Flying pollinator robot built in Warsaw laboratory
B-Droid does not collect nectar or make honey, so it is not exactly a robobee. But it is the world\'s first autonomous flying device that can pollinate plants - said in an interview with PAP the inventor if the robot, Dr. Rafał Dalewski from Warsaw University of Technology.
When a few years ago, Dr. Rafał Dalewski from the Faculty of Aeronautical Engineering, Warsaw University of Technology received a grant for the construction of an autonomic system for pollinating plants, not everyone believed that he would succeed. The scientist showed, however, that his idea is not fantasy - it is feasible. Together with his team he built probably the world\'s first prototype of a flying machine that pollinates flowers.

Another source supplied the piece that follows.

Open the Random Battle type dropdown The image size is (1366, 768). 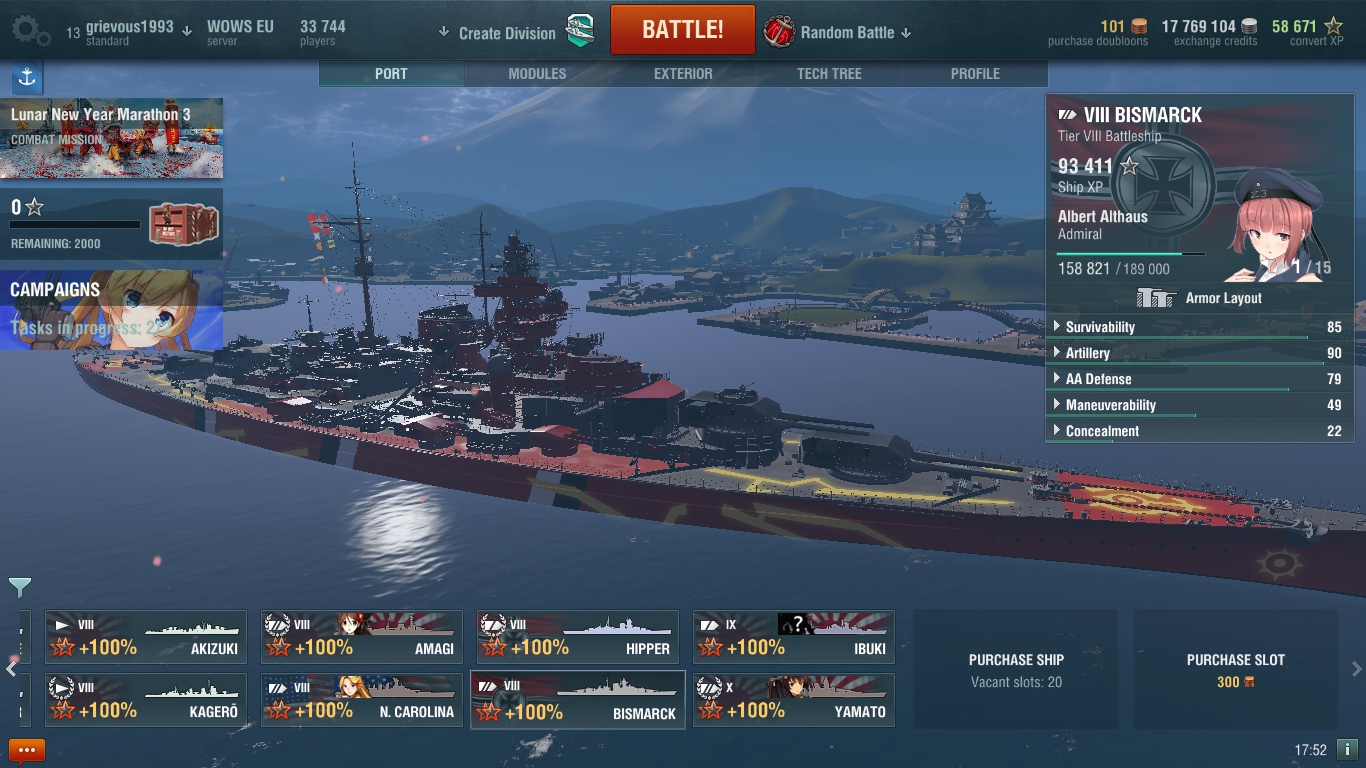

Autonomous pollinator from Warsaw University of Technology is a converted small commercial drone. But Dr. Dalewski does not his design to be associated with the term "drone", which also means a male bee. Nature\'s drones do not pollinate flowers and - at least in the Polish culture - they are synonymous with loafers. Dr. Dalewski decided to name his device B-droid. To use this name, he had to obtain the consent of the creators of "Star Wars", who have a monopoly on commercial use of the word "droid". Fortunately, they had nothing against naming Polish pollinating devices with that word.
B-Droid - although it looks like a rebuilt quadrocopter - is controlled differently than popular toys. "This device is not controlled with a hand controller, it is controlled automatically by a computer" - said Dr. Dalewski. He added that users can only watch with interest as the B-Droid finds a flower, approaches it avoiding obstacles, hovers in the air to collect pollen and flies away from the plant. The observer has only one button that allows to stop the system.
Dr. Dalewski admits that programming the device control was a big challenge. "The quadrocopter is observed from the outside by cameras" - described the scientist. He explained that the cameras are connected to a computer that analyses the image. The cameras register the location of the flowers and the drone. They follow two luminescent balls on the device - pink at the front of the device, blue at the back. The computer calculates the flight path of B-droid to reach the flower, how it should collect pollen and how to move it to another flower. These commands are sent to the machine.
"For now we tested the robot in the laboratory on artificial flowers, in the summer we will do tests in natural conditions" - sais Dr. Dalewski. He admitted, however, that B-Droid is only a prototype. It still needs a lot of work before it can be marketed.
For now, the older brother of the unit - riding B-Droid has a better chance of commercialisation. In the spring of this year the team from Warsaw University of Technology carried out field tests of the device - on the cultivation of strawberries and garlic.
"Comparison with bees is justified, after all we pollinate, which is what bees do. On the other hand, we do not collect nectar or make honey" - laughed the researcher. But he noted: "In our work we do not want to compete with nature and with bees". He said that the main objective of the project was to prepare the device that would work in places where pollination is difficult, for example where there aren\'t enough insects, or no insects at all. In addition, the B-droids can be useful where precision pollination is needed - where pollen has to be moved from a specific flower to another specific flower. B-Droid project is carried out in the program Lider of the National Centre for Research and Development.